Criminal activity, including fraud, is ancient. But there is a type of merchant-based, online fraud relatively new to the payments industry. Known as Transaction Laundering (TL), this form of fraud is spreading quickly, often undetected by Merchant Service
Providers (MSPs), including payment processors and acquiring banks.
MasterCard defines TL as ‘the action whereby a merchant processes payment card transactions on behalf of another merchant.’ One example of TL is when a flower shop merchant gets approval from an MSP and then links the flower shop’s payment page to other
types of businesses that it did not declare during its application process. By funneling payments through ecommerce websites, transaction launderers are able to link extended networks of unreported, hidden, and often illegal websites to MSPs’ payment networks.
These websites may include unlawful content such as extreme forms of pornography, illegal pharmaceuticals, gambling, and trading in drugs or weapons.
This new scheme has quickly pervaded the payment ecosystem, leading MSPs to unknowingly process illegal transactions, which result in millions of dollars in non-compliance fines, not to mention the huge reputational risk to their brands.
Easy set up for merchants. Easier for criminals.
How did this form of fraud get to be so popular? The answer is the proliferation of payment platforms combined with the micro merchant movement. For many years, merchants needed a computer programmer or Web designer to get an estore up and running. Today,
web platforms make it fast and easy to move a business online, display a product catalogue, add a payment page and then connect to a payment method such as a credit card.
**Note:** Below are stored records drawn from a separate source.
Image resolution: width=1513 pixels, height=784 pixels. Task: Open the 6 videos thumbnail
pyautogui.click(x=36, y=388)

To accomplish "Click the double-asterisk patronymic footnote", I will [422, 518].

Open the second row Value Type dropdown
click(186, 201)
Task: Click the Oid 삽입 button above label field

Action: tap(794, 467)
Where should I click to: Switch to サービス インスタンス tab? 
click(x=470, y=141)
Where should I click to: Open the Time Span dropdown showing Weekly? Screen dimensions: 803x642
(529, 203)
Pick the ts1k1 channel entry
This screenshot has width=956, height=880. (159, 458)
The ease of setting up an online business has created a new layer of complexity and an unmanageable data overload. This makes it difficult for MSPs to filter out fraudsters and enables these fraudsters to engage in criminal activity with little or no interruption.
Since there are so many payment platforms available today, MSPs find it hard to understand where the money is coming from and where it is actually going. Our research shows that there are as many as 6% to 10% of additional unauthorized ecommerce sites on top
of a merchant portfolio that MSPs may be processing without their consent or awareness. In other words, for every 10,000 known merchants, one should expect an additional 600 to 1,000 unknown merchants. That means that MSPS need to handle an insurmountable
quantity of data, creating a massive problem.
Cyber intelligence to the rescue
As online technology evolves, so does online crime. Criminals are able to set up many businesses so they can hide the transactions across multiple layers, merchants and marketplaces. Up until now, the industry has onboarded and monitored their merchants
by only looking at visible ones. However, criminals have learned how to operate off the radar. MSPs use an underwriting process that often includes automated technologies as well as manual checks. However, these alone are not enough to deal with the sheer
volume of emerchants and their hidden ecosystems.
I would like to suggest that the industry build a different approach for managing merchants risk as well as utilize big data and machine learning technologies to combat the new challenges posed to existing merchant risk and KYC techniques.